One man made thousands — possibly hundreds of thousands — of children sick. Many of them died and many will continue to die, because one man passed bad science off as legitimate.
In 1998 Andrew Wakefield published an article in the prestigious medical journal The Lancet, which found a link between the combined mumps, measles and rubella vaccine and autism. It was a lie but it took more than a decade for the journal to fully retract that paper. It has been thoroughly debunked but today some parents still refuse to vaccinate their children, and a large part of that fear is based on one scientist whose lie had the protection of the scientific academy for 10 years.

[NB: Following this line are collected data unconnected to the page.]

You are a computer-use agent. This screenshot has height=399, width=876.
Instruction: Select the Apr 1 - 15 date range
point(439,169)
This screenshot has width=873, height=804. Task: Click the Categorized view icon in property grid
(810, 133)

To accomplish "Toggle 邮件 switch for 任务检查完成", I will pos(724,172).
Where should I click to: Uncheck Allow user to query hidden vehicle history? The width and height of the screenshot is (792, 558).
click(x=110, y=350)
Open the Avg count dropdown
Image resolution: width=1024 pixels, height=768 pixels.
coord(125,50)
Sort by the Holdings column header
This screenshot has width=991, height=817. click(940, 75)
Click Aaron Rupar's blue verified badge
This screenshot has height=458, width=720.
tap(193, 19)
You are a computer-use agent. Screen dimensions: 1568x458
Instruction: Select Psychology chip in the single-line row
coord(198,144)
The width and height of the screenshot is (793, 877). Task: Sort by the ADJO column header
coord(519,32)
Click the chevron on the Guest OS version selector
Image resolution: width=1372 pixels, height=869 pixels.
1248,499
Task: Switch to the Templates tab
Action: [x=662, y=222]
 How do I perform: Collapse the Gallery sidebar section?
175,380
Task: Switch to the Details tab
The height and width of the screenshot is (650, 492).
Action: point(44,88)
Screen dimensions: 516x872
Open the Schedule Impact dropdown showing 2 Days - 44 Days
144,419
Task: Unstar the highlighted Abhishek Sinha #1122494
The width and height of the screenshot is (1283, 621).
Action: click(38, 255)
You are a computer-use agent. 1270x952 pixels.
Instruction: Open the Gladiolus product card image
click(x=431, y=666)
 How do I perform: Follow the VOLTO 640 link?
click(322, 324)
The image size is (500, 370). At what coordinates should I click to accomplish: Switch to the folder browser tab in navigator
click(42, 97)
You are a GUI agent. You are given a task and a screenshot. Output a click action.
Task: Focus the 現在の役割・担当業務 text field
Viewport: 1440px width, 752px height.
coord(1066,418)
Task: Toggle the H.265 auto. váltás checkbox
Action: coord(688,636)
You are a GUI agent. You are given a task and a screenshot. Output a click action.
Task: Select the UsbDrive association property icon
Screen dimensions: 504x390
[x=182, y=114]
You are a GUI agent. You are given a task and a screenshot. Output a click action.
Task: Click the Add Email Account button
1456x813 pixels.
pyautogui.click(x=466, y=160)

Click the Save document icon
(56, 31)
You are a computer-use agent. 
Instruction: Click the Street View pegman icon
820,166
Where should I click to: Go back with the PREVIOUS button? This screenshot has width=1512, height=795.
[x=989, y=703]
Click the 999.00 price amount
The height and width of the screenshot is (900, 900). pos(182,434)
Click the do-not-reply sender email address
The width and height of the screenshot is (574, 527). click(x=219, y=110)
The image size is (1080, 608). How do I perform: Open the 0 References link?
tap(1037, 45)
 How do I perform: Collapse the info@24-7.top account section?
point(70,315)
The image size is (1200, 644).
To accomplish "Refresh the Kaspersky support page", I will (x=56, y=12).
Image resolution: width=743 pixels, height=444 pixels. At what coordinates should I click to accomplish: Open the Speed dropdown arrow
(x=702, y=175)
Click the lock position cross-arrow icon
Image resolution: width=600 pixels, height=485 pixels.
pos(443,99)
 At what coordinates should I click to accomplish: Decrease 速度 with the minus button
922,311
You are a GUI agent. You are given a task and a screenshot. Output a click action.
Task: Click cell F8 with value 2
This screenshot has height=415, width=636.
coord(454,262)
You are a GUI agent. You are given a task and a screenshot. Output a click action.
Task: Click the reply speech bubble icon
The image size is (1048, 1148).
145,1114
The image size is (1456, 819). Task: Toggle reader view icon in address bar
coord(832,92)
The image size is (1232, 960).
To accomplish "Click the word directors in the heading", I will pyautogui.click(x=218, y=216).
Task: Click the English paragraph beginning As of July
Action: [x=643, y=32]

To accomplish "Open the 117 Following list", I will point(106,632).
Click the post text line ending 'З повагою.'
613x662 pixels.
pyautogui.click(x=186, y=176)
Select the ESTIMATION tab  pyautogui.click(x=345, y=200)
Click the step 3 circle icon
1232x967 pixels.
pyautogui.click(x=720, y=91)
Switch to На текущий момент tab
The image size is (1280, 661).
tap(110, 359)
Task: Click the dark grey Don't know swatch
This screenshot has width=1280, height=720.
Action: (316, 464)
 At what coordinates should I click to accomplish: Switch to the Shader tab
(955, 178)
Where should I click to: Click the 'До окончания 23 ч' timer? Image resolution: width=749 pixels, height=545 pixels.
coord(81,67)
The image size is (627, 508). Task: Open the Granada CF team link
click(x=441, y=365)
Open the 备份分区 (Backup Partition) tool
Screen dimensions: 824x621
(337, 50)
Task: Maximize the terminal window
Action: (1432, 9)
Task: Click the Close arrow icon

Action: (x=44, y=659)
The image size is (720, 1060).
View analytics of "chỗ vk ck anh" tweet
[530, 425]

But what happens if false science had been held to be true by most scientists for decades, even centuries?
Scientific racism is not new. These days, we refer to it as a pseudoscience — a convenient way to paint as crackpots those who use science to justify (usually their) racial superiority.
The label of pseudoscience, mostly reserved for tinfoil-hat wearers worrying that they might fall off the edge of the flat Earth, allows us to pretend that race science wasn’t mainstream, that Western science didn’t throw funds and time and expertise into defining races, that scientists didn’t use “empirical methods” to show that different races came with different characteristics, some of which had more value than others.
But science has a lot to answer for about race. It was and continues to be the barracks behind which racist beliefs fester. It also helped to build the walls in the first place.
For the rest of the article, visit the Mail & Guardian.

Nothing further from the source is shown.